WHAT YOU SHOULD DO:
Take nothing but the lines from the one with "Where should I" through the one with "the Contrast half-circle" in the entries below, both ends kept, and return them exactly with pictures left out.

MATERIAL FOR THIS EXERCISE:
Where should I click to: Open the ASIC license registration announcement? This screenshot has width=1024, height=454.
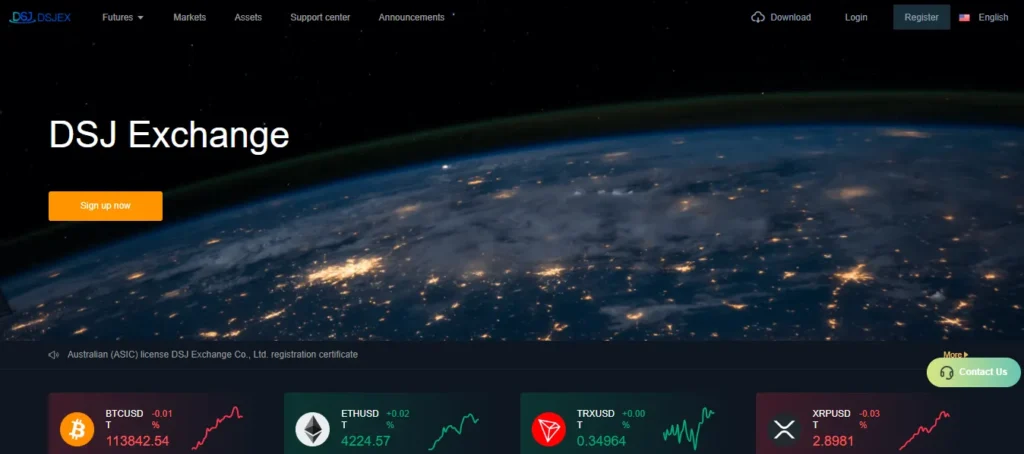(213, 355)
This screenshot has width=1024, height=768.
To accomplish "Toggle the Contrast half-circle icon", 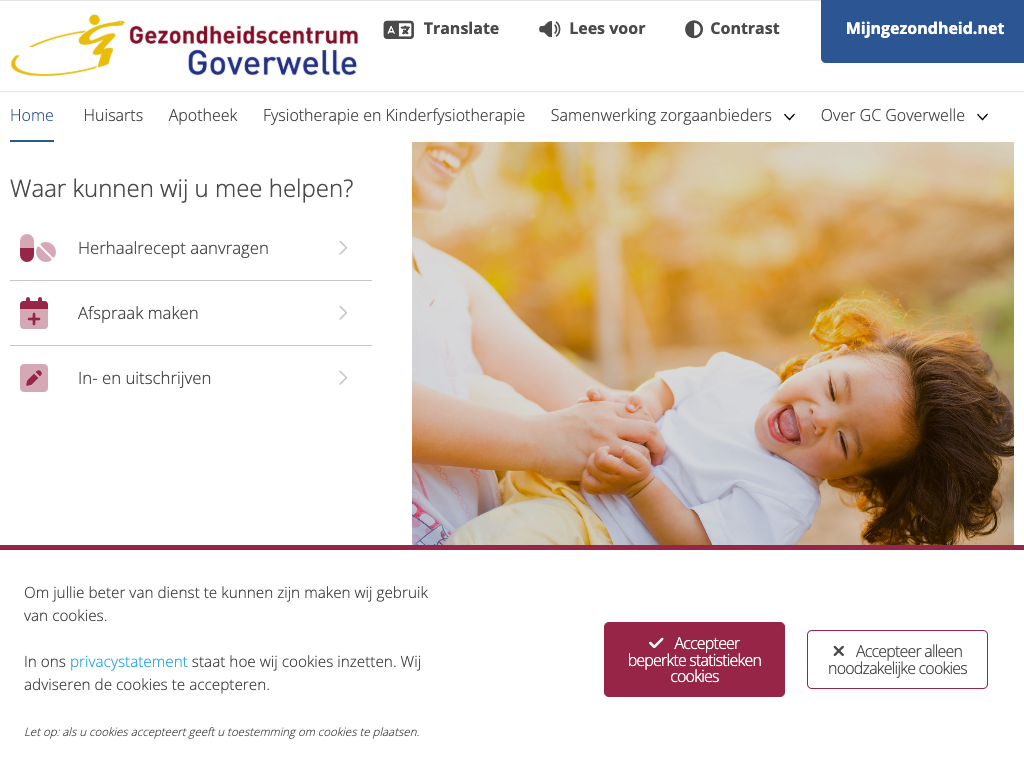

...

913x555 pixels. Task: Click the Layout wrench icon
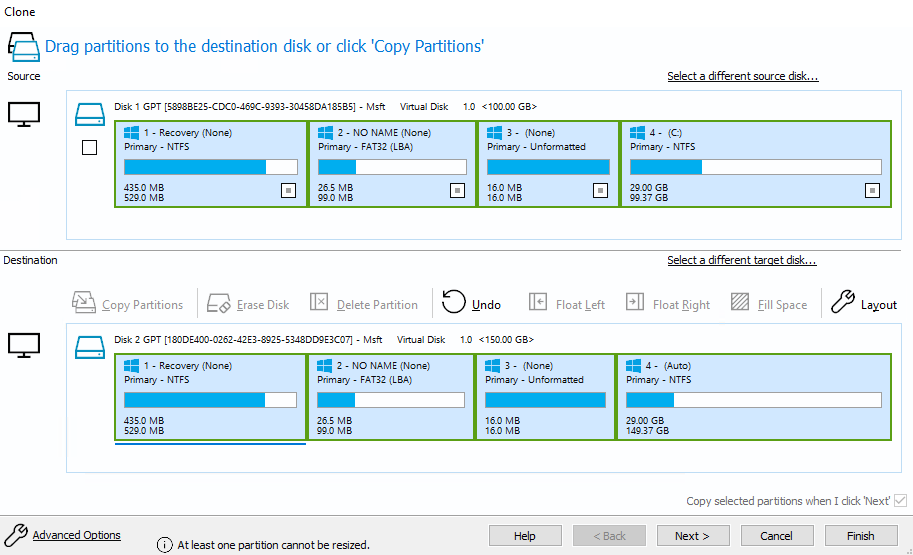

ANSWER SPACE:
Where should I click to: Open the ASIC license registration announcement? This screenshot has width=1024, height=454.
(213, 355)
This screenshot has width=1024, height=768.
To accomplish "Toggle the Contrast half-circle icon", 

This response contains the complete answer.